**DOCUMENT PASSAGE:**
=======

Introduction to R#

What is R? R is a programming language for statistical computing and graphics, developed and maintained by the R Core Team and the R Foundation for Statistical Computing. Initially created at the University of Auckland in 1991, it became an open-source project in 1995. Similar to Python, R is open-source, which allows users to contribute packages that simplify complex tasks—all available for free.

What are the pros and cons of R?

There are a few advantages R has over Python in the realm of statistics and data analysis:

  • Built for statistics

  • Data visualization

  • Additional statistical packages

  • Data wrangling

  • Academic focus

  • Customizable

Disadvantages of R vs. Python:

  • Less readable

  • More difficult to learn well

  • Not as beginner-friendly

For a first impression of what R can do, let’s generate 1000 random numbers following a standard normal distribution (rnorm = random normal) and plot them. R includes a built-in function called plot specifically for creating plots like this:

plot(rnorm(1000))
../../_images/267a46e09f7430ad3fccb6b619c25d6382d080de21e885f22ad6dcdbd24172b9.png

The standard normal distribution is a special case of a Gaussian distribution with mean (average location) of 1 and a standard deviation (average dispersion) of 0. The gaussian distribution has a characteristic bell shape, as shown in the histogram below using the R’s hist function.

hist(rnorm(1000))
../../_images/e56d5aba8799217f6afe138ed710ed222a315c174f283c71639551057f692abb.png

R Syntax overview#

  • Syntax loosely follows traditional C-style

    • Braces { and } are used to form blocks (for if conditins, for loops, functions, etc).

    • Semi-colons are used optionally to end statements, required if on same line.

  • Assignments are made with <- or -> (or =)

  • Dots . have no special meaning – they are not operators.

  • Single and double quotes have the same meaning, but double quotes tend to be preferred.

    • Use single quotes if you expect your string to contain double quotes.

  • Indexing starts from 1!

Variables#

Like in other languages, variables can be named almost arbitrarily. Here are the naming rules:

  • A variable name must start with a letter and can be a combination of letters, digits, period(.) and underscore(_).

=======

**SUPPLIED INFORMATION:**
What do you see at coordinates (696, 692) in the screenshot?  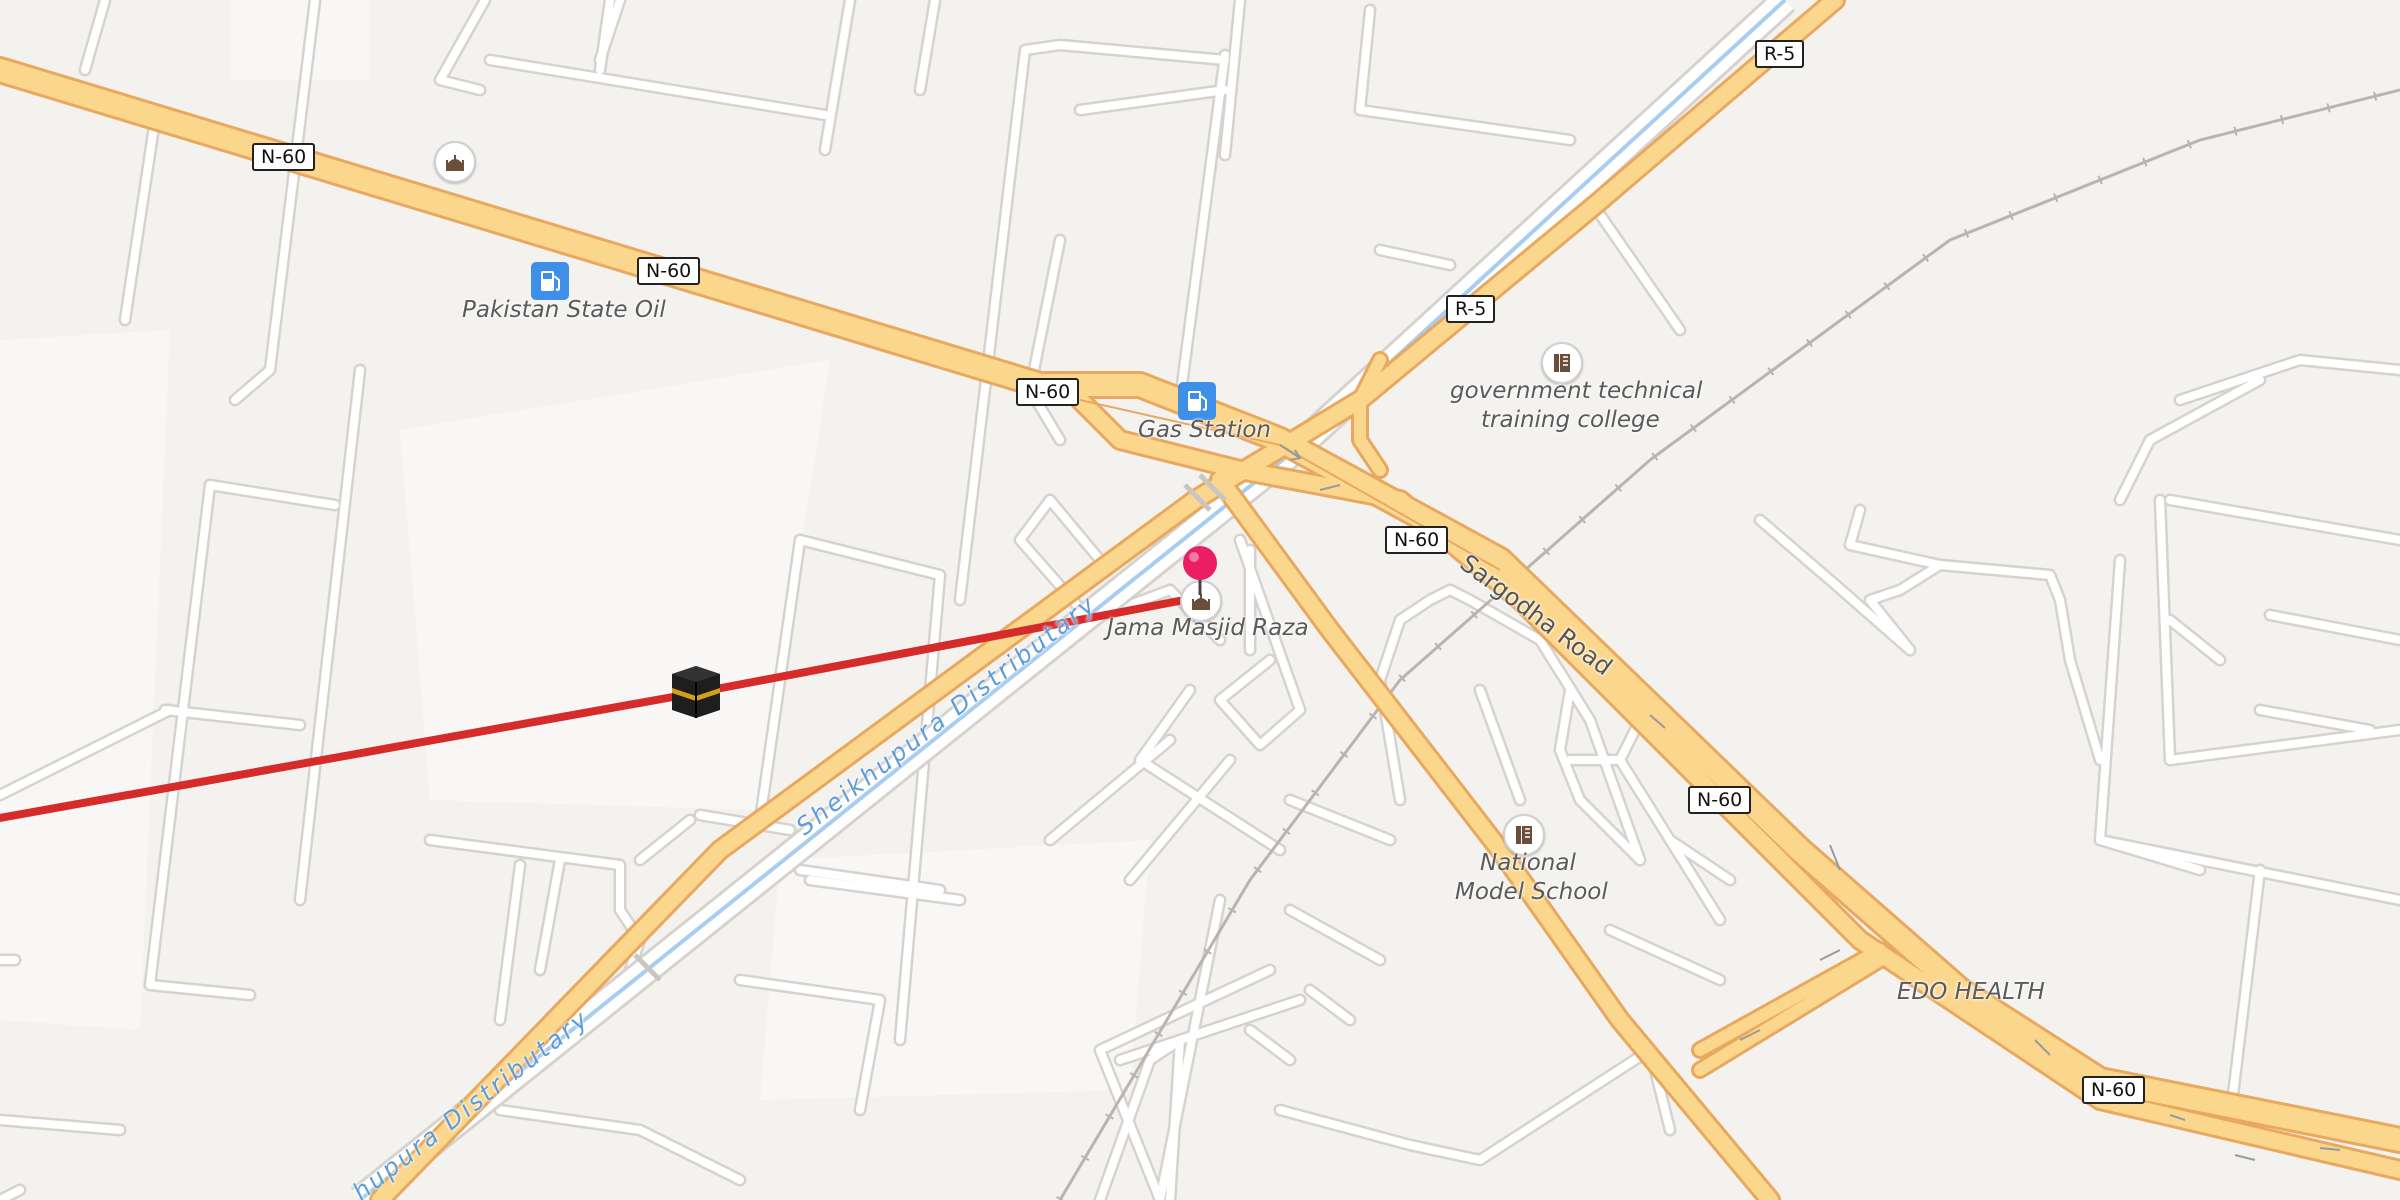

=======

**WHAT IS NEEDED:** From the R introduction above, return everything from "The standard normal" down to "on same line.".

**EXERCISE SOLUTION:**
The standard normal distribution is a special case of a Gaussian distribution with mean (average location) of 1 and a standard deviation (average dispersion) of 0. The gaussian distribution has a characteristic bell shape, as shown in the histogram below using the R’s hist function.

hist(rnorm(1000))
../../_images/e56d5aba8799217f6afe138ed710ed222a315c174f283c71639551057f692abb.png

R Syntax overview#

  • Syntax loosely follows traditional C-style

    • Braces { and } are used to form blocks (for if conditins, for loops, functions, etc).

    • Semi-colons are used optionally to end statements, required if on same line.